Re: [HACKERS] Small improvement to compactify_tuples

Sokolov Yura Tue, 12 Sep 2017 08:49:47 -0700

On 2017-07-21 13:49, Sokolov Yura wrote:

On 2017-05-17 17:46, Sokolov Yura wrote:

Alvaro Herrera писал 2017-05-15 20:13:

As I understand, these patches are logically separate, so puttingthem

together in a single file isn't such a great idea.  If you don't edit
the patches further, then you're all set because we already have the
previously archived patches.  Next commitfest starts in a few months
yet, and if you feel the need to submit corrected versions in the
meantime, please do submit in separate files.  (Some would even argue

that each should be its own thread, but I don't think that'snecessary.)


Thank you for explanation.

I'm adding new version of first patch with minor improvement:
- I added detection of a case when all buckets are trivial
  (ie 0 or 1 element). In this case no need to sort buckets at all.
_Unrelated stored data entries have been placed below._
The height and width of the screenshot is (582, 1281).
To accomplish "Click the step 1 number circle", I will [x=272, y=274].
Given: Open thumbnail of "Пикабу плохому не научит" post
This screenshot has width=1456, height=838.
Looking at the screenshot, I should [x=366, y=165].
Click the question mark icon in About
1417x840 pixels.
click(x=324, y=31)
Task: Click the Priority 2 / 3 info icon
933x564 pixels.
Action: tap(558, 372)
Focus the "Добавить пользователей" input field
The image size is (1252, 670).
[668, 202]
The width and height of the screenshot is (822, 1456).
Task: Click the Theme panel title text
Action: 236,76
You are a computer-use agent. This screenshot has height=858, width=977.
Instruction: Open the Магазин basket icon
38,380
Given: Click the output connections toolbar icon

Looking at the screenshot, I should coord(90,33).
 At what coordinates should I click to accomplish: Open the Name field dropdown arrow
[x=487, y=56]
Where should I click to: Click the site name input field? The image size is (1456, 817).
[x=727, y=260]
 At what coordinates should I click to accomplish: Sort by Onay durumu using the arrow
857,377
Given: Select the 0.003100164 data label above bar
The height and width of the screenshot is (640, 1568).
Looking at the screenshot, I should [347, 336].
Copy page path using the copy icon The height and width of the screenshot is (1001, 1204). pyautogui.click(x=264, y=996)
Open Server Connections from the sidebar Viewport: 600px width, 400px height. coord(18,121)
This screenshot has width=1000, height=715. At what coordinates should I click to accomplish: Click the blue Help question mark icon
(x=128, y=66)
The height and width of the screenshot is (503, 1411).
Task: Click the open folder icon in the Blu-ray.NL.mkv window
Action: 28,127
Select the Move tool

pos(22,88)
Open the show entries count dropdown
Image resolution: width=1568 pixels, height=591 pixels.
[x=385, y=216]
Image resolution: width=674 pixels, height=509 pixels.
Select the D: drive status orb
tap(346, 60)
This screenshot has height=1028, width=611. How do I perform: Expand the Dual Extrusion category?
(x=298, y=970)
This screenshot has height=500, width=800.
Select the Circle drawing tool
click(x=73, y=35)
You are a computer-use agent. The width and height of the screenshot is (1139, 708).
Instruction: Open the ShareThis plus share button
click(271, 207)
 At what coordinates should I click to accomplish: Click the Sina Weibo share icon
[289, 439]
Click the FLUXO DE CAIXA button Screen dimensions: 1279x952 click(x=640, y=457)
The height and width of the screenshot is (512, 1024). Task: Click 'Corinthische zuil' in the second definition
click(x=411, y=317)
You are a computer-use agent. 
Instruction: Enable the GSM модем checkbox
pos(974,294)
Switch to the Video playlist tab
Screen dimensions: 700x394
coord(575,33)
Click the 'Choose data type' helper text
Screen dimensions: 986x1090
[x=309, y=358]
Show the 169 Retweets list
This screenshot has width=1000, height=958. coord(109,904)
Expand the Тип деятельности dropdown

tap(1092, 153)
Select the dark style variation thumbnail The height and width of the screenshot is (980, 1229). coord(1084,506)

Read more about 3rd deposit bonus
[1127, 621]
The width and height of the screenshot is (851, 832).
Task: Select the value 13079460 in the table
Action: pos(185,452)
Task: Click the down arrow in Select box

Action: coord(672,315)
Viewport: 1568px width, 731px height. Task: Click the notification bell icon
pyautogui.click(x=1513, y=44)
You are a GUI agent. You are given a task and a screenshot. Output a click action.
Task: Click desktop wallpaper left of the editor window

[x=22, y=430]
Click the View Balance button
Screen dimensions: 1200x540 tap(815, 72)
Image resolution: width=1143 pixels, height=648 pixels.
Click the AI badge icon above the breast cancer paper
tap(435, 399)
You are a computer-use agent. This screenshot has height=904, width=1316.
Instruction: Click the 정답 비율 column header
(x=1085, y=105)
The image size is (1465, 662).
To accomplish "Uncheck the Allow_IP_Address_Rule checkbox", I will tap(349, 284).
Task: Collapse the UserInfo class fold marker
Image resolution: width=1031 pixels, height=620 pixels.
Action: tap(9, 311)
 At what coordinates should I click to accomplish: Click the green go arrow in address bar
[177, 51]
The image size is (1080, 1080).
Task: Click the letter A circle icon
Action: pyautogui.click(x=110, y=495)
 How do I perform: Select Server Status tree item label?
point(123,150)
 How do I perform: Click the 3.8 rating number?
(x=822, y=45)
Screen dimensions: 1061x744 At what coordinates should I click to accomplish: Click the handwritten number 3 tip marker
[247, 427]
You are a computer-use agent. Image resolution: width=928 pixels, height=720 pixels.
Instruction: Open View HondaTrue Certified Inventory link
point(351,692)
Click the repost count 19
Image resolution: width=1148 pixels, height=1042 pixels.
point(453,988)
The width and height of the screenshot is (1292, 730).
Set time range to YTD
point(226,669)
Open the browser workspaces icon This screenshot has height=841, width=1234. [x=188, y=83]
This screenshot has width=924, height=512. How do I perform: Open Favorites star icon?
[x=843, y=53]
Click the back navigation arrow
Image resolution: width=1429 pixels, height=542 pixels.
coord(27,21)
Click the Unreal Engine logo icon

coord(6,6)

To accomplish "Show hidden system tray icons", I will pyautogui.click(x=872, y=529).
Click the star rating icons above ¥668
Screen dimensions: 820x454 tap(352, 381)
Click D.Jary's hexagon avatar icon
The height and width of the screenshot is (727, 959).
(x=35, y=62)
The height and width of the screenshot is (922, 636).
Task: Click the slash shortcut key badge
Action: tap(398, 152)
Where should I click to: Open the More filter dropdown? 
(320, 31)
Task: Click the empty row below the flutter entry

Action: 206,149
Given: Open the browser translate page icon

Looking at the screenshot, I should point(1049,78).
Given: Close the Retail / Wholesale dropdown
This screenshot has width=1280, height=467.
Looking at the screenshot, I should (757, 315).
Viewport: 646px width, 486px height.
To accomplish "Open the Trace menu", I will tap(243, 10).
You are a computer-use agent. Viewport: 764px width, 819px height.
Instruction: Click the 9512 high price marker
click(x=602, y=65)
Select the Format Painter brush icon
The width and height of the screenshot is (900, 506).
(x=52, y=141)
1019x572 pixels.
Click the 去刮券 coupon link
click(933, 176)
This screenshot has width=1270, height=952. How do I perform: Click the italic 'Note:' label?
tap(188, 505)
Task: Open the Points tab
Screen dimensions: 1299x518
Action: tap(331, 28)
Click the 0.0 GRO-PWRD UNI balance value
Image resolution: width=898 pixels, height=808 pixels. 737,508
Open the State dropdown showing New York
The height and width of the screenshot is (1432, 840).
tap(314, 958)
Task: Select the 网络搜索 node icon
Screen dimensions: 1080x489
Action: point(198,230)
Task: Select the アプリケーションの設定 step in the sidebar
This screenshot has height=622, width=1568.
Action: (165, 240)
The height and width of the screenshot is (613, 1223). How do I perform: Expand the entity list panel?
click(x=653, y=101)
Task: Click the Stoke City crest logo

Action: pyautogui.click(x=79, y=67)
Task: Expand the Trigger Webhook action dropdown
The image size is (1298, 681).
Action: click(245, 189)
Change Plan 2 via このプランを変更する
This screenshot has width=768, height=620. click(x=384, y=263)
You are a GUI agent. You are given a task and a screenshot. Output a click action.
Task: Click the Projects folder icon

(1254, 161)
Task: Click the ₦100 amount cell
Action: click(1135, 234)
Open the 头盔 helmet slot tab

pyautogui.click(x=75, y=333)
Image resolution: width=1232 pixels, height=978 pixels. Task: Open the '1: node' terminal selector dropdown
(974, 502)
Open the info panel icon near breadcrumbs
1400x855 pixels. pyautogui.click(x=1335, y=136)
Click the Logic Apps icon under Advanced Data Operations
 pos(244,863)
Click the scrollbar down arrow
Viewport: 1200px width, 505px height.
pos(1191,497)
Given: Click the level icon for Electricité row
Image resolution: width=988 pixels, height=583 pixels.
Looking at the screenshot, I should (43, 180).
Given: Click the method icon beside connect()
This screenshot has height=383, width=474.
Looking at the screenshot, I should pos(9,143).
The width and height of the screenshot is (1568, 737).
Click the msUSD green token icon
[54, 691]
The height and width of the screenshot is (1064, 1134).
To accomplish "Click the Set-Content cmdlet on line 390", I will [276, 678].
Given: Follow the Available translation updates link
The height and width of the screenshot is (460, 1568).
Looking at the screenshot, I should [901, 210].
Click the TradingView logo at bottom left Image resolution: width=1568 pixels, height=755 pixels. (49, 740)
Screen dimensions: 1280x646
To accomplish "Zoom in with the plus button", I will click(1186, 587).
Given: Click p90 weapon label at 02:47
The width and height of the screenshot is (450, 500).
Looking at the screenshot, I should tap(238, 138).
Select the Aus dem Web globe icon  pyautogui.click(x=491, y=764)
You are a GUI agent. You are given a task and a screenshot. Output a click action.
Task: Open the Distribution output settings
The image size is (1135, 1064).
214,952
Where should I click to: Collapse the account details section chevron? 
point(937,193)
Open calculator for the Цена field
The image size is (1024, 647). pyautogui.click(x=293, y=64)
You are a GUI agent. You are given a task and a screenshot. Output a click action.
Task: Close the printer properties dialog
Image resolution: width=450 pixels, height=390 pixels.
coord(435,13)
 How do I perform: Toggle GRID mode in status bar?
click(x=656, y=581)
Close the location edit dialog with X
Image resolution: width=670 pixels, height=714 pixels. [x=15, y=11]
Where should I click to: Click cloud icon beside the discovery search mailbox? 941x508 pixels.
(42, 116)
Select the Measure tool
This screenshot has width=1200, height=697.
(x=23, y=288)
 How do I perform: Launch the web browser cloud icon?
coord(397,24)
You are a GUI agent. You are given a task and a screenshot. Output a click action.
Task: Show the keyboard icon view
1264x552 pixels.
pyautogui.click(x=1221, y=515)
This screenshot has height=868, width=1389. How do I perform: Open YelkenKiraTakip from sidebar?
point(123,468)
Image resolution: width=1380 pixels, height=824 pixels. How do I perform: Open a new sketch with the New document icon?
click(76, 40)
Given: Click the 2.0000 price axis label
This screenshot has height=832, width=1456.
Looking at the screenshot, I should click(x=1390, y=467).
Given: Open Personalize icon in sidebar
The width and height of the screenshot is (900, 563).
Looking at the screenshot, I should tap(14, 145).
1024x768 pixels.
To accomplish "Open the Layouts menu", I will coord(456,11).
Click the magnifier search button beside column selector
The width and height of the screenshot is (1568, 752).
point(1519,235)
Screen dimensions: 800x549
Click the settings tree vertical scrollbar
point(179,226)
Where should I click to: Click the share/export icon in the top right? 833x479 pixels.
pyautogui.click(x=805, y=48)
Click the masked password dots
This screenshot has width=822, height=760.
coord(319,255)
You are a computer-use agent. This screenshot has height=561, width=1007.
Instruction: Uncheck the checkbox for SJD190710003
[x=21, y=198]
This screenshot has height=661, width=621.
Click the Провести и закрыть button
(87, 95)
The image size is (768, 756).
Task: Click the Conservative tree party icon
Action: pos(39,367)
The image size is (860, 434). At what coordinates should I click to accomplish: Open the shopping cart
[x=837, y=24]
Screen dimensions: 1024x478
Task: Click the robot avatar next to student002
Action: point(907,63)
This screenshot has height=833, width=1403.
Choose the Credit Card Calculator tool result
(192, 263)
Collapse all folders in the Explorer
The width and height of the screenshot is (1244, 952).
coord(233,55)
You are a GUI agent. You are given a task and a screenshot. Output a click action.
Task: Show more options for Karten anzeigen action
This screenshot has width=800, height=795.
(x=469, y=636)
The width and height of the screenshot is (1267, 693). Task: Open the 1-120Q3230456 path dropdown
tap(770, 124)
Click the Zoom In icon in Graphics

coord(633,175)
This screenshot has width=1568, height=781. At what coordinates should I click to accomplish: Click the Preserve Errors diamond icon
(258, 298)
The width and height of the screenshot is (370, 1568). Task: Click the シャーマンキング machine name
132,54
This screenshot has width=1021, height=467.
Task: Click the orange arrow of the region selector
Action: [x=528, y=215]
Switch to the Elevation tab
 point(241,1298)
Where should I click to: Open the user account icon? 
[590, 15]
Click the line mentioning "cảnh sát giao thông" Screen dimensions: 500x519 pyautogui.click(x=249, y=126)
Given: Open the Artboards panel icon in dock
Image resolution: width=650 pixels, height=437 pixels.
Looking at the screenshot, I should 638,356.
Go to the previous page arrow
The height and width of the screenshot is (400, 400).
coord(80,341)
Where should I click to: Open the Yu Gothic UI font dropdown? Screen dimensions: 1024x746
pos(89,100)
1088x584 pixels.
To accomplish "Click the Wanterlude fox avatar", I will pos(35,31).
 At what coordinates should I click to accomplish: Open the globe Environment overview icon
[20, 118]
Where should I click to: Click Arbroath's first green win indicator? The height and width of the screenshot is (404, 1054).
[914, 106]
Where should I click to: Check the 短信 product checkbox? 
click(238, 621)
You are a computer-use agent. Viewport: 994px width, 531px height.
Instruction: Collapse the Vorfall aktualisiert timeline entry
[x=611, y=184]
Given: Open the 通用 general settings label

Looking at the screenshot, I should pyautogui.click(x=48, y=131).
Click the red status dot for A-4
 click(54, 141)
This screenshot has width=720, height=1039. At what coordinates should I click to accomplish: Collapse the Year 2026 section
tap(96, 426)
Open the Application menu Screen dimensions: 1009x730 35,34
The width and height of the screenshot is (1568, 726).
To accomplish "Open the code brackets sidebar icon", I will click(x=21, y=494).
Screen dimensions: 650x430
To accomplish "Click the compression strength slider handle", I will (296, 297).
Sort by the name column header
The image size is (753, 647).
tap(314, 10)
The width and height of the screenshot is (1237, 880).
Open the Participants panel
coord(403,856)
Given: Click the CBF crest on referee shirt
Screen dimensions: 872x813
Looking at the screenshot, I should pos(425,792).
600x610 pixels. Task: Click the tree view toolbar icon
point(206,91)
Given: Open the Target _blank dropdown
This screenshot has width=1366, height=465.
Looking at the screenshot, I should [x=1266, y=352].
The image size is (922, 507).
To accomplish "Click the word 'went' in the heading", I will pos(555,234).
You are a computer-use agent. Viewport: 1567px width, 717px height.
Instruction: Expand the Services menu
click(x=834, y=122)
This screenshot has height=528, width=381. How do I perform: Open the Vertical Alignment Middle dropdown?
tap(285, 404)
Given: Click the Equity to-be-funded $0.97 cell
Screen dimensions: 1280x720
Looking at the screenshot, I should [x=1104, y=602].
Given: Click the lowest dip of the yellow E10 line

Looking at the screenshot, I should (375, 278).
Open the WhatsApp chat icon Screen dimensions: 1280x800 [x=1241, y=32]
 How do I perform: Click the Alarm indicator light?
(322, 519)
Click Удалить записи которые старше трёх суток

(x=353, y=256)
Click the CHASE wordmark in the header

I'm putting rebased version of second patch.


Again rebased version of both patches.
Now second patch applies cleanly independent of first patch.

--
Sokolov Yura aka funny_falcon
Postgres Professional: https://postgrespro.ru
The Russian Postgres Company

From a60ac9f79cc97bd6b8cf6932b56844d136893ff9 Mon Sep 17 00:00:00 2001
From: Sokolov Yura <[email protected]>
Date: Mon, 15 May 2017 14:23:39 +0300
Subject: [PATCH 1/2] Improve compactify_tuples

Items passed to compactify_tuples are almost sorted. So call to general
qsort makes unnecessary overhead on function calls (swapfunc, med,
itemoffcompare).

This patch implements bucket sort:
- one pass of stable prefix sort on high 8 bits of offset
- and insertion sort for buckets larger than 1 element

Also for smaller arrays shell sort is used.

Insertion and Shell sort are implemented using macroses.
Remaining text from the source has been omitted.